Ce roi du jazz a également fait escale à Moscou, Dakar… Mais aussi et surtout à Bordeaux !
En 1969, le « duc » était en ville pour le festival Sigma. Cette manifestation d’art contemporain s’est déroulée dans la capitale girondine chaque automne de 1965 à 1996 et avait pour ambition de remettre en question toutes les créations artistiques. Au fil des années, ce festival a acquis une réputation nationale et internationale comme étant l’événement culturel le plus avant-gardiste de France (après Paris). Lors du Sigma-5, 4 000 Girondins peuvent se vanter d’avoir assisté au concert d’« Un jeune homme de 70 ans » dans la salle mythique de l’Alhambra.
Mais ce n’est pas tout, en 1971, le musicien revient mais son surnom n’a pas changé, le « jeune homme » d’antan devient le « vieux Maître ». Ce nouveau régime n’enlève rien à la beauté du moment, et le public est toujours là comme on peut le lire dans l’article publié à l’époque : « Hier soir, à l’Alhambra, trois mille Bordelais étaient venus voir et entendre l’ancêtre. , le pionnier, l’un des derniers « grands » ».
Au cours de sa longue carrière, le « duc » est devenu un « dieu » du jazz et pour notre journaliste de l’époque, l’entendre s’apparentait à un acte religieux : « Un concert de jazz, c’est comme une messe. On y va avec la même intention de contemplation, agrémentée d’un peu de piété musicale et surtout beaucoup de joie. Et quand Duke est à Bordeaux, c’est un pèlerinage à ne pas manquer.

DONNÉES EXTRAITES ->
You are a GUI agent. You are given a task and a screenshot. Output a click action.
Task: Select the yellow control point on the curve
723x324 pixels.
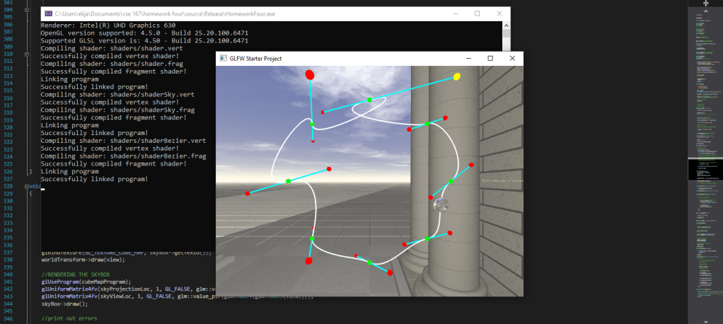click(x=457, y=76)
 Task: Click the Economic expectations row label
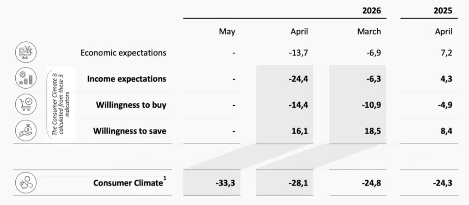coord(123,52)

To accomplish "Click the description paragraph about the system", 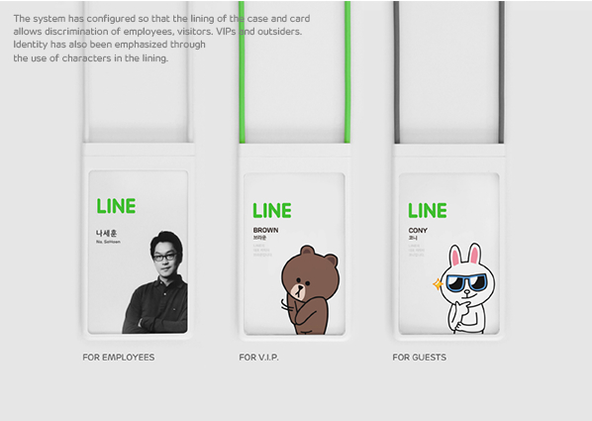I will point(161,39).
* * *
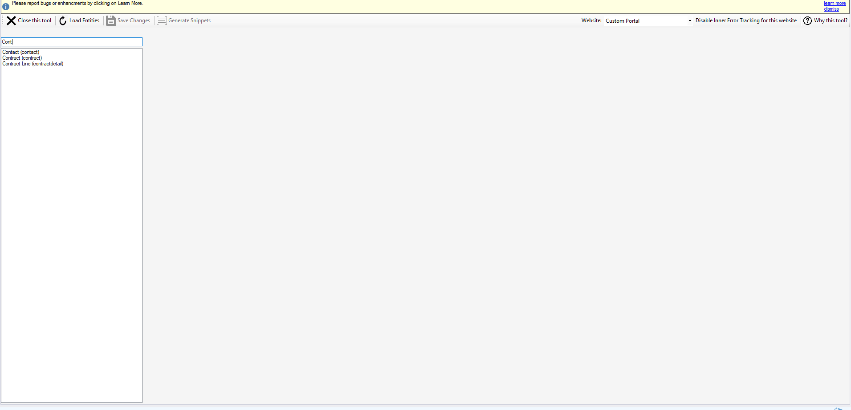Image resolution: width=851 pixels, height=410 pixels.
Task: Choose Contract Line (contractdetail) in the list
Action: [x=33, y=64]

CONSIGNE -> D'après l'extrait, combien de Girondins ont assisté au concert donné lors du Sigma-5 ?

RÉPONSE -> 4 000 Girondins ont assisté à ce concert.